Sunshine, swimming pools, and trips to the beach often mean summer break is here. No school, new routines, and families adjusting to longer days and later morning. Summer break also means that vacation season is upon us.

Make sure your summer break is fun in the sun by being prepared to handle summer vacations. Avoid conflicts with your former spouse about the way you choose to spend your summer vacation, by preparing some some summer vacation guidelines.  You can avoid chaos with your family and former spouse, and make sure everyone has a great summer.

  1. Communication is key

Your JPA agreement was put in place to outline parenting parameters and this typically includes summer vacation schedules. Make sure that you are communicating all agreed upon information as soon as possible. Discussing your vacation plans with the other parent will ensure parents and kids know where the children will be during the break.

If an unforeseen circumstance requires you defer from your JPA, make sure you notify the other parent ASAP!! If one parent fails to provide thorough vacation plans, it may be within the other parent’s rights to take legal action. It is best to communicate all information required by your JPA, prior to any conflict.

  1. Set up a vacation schedule

Setting up a vacation plan with your ex keeps everyone informed and creates stability. Schedule a meeting with your former spouse to agree on a plan for the summer vacation. Once the schedule is set up, its your job to make sure everyone sticks to it.

  1. Mediation is the next best option

Sometimes parents are in a high conflict situation, and mediation is the best solution. If disputes arise, a family mediator can help you both agree on a plan for summer schedules and vacations. Mediation is a great way to expedite resolution and keep everyone out of the courtroom.

  1. Sometimes court is necessary

If neither party is able to agree on a plan for the summer together or through mediation, the last option to settle the dispute is to meet in court.

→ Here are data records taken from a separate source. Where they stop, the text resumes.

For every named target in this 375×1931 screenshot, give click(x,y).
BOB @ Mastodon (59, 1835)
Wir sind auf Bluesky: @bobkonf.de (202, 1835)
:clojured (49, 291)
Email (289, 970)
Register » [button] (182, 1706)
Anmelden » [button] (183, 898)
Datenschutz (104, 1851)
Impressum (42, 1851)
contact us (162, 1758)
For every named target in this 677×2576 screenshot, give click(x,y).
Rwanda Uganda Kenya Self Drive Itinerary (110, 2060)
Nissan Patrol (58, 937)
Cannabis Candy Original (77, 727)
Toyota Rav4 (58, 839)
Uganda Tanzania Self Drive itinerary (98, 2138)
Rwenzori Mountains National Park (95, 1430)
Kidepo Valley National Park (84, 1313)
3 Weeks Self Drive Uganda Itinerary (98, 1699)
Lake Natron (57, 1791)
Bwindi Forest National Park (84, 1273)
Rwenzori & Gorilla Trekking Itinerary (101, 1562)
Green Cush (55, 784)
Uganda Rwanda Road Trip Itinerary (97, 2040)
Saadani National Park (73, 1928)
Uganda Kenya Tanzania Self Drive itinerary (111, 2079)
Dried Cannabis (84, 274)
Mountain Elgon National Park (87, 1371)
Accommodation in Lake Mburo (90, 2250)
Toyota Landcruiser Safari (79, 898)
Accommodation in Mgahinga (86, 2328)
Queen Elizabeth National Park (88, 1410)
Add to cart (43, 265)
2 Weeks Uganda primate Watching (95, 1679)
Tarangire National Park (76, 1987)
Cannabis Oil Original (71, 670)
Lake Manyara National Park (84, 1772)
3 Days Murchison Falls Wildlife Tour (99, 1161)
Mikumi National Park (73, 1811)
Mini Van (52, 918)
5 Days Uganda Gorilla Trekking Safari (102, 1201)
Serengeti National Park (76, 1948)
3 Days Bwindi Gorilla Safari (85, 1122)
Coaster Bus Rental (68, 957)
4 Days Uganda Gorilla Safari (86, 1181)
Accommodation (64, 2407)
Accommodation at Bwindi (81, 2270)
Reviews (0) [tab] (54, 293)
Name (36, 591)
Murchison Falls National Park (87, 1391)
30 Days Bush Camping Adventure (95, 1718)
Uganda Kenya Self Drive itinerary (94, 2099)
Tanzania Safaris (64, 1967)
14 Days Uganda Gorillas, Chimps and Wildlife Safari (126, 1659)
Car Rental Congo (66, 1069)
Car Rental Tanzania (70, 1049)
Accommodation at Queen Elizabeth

The following parameters should be in place outlining:

  • The vacation time that each parent is allowed to take each year
  • The time frame that vacation plans must be communicated in, which prevents parents from making last minute vacation plans.
  • In some instances agreements may restrict the distance or location that a child may travel, so make sure your plans fall within these guidelines.

If it is necessary for a court to rule on your vacation plans, then make sure you arrive in court prepared with your position on a summer break schedule and vacation. Once the courts finalize your schedule, be sure that all agreements are legally bound

Communication and preparation can keep your summers on track and will ensure you and your children have great and happy vacations for years to come.